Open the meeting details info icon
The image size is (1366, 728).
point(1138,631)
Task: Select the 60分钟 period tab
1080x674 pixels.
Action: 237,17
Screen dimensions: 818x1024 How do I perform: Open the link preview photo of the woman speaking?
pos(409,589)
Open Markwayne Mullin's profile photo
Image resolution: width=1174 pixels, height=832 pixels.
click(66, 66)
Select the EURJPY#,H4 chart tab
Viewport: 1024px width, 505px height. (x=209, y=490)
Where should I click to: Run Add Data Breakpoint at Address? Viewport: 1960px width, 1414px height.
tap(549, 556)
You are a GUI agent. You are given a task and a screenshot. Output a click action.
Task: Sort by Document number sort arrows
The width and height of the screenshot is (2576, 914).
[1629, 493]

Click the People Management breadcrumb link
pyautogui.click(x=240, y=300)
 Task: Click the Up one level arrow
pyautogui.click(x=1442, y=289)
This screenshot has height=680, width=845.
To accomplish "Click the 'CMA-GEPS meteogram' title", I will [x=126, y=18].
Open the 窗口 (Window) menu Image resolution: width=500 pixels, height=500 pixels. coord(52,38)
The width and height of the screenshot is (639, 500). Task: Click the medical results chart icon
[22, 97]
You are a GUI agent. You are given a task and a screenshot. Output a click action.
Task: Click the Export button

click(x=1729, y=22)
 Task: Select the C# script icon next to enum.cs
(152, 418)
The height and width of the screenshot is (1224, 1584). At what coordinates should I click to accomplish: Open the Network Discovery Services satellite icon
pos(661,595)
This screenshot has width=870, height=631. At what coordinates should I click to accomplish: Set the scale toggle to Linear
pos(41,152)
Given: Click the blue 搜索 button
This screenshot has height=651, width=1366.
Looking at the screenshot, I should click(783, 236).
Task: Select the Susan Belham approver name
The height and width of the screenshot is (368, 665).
--
* Task prompt *
Pick out every line in the entries above that contains the string "Select", and copy those lines. Case counts, so a match must have the same capital and lowercase letters.

* Task solution *
Task: Select the 60分钟 period tab
Select the EURJPY#,H4 chart tab
 Task: Select the C# script icon next to enum.cs
Task: Select the Susan Belham approver name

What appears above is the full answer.